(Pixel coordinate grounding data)
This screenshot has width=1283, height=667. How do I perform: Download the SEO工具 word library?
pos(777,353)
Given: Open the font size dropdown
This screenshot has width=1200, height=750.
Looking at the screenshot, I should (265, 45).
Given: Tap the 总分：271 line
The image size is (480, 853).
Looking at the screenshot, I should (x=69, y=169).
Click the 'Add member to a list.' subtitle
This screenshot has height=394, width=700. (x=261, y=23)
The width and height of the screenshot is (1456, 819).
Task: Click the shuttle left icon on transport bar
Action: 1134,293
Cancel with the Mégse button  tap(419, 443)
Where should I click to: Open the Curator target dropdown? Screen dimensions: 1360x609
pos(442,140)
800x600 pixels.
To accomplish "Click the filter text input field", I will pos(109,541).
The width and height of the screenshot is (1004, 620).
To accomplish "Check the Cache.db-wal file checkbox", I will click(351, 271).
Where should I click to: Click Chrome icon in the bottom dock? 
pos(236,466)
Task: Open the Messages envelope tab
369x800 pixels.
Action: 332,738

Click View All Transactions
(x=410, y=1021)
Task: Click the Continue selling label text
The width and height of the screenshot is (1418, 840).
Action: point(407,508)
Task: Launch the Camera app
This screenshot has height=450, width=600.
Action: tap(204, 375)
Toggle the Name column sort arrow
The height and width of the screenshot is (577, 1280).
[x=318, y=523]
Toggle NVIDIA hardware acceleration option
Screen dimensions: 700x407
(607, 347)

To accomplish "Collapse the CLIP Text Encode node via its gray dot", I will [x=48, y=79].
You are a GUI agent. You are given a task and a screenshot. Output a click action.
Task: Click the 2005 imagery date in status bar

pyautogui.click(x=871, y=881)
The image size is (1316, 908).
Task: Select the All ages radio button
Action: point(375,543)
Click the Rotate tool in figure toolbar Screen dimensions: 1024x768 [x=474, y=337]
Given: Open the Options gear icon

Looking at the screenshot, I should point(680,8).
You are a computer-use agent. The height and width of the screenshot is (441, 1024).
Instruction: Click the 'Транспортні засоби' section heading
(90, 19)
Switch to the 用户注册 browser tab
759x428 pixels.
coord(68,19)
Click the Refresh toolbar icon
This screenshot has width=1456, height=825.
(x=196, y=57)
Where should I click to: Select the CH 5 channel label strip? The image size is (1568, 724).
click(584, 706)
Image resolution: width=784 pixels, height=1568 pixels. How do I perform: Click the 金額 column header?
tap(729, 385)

- [Your goal] A complete, exact copy of the entries is required.

- [Answer to this task]
This screenshot has width=1283, height=667. How do I perform: Download the SEO工具 word library?
pos(777,353)
Given: Open the font size dropdown
This screenshot has width=1200, height=750.
Looking at the screenshot, I should (265, 45).
Given: Tap the 总分：271 line
The image size is (480, 853).
Looking at the screenshot, I should (x=69, y=169).
Click the 'Add member to a list.' subtitle
This screenshot has height=394, width=700. (x=261, y=23)
The width and height of the screenshot is (1456, 819).
Task: Click the shuttle left icon on transport bar
Action: 1134,293
Cancel with the Mégse button  tap(419, 443)
Where should I click to: Open the Curator target dropdown? Screen dimensions: 1360x609
pos(442,140)
800x600 pixels.
To accomplish "Click the filter text input field", I will pos(109,541).
The width and height of the screenshot is (1004, 620).
To accomplish "Check the Cache.db-wal file checkbox", I will click(351, 271).
Where should I click to: Click Chrome icon in the bottom dock? 
pos(236,466)
Task: Open the Messages envelope tab
369x800 pixels.
Action: 332,738

Click View All Transactions
(x=410, y=1021)
Task: Click the Continue selling label text
The width and height of the screenshot is (1418, 840).
Action: point(407,508)
Task: Launch the Camera app
This screenshot has height=450, width=600.
Action: tap(204, 375)
Toggle the Name column sort arrow
The height and width of the screenshot is (577, 1280).
[x=318, y=523]
Toggle NVIDIA hardware acceleration option
Screen dimensions: 700x407
(607, 347)

To accomplish "Collapse the CLIP Text Encode node via its gray dot", I will [x=48, y=79].
You are a GUI agent. You are given a task and a screenshot. Output a click action.
Task: Click the 2005 imagery date in status bar

pyautogui.click(x=871, y=881)
The image size is (1316, 908).
Task: Select the All ages radio button
Action: point(375,543)
Click the Rotate tool in figure toolbar Screen dimensions: 1024x768 [x=474, y=337]
Given: Open the Options gear icon

Looking at the screenshot, I should point(680,8).
You are a computer-use agent. The height and width of the screenshot is (441, 1024).
Instruction: Click the 'Транспортні засоби' section heading
(90, 19)
Switch to the 用户注册 browser tab
759x428 pixels.
coord(68,19)
Click the Refresh toolbar icon
This screenshot has width=1456, height=825.
(x=196, y=57)
Where should I click to: Select the CH 5 channel label strip? The image size is (1568, 724).
click(584, 706)
Image resolution: width=784 pixels, height=1568 pixels. How do I perform: Click the 金額 column header?
tap(729, 385)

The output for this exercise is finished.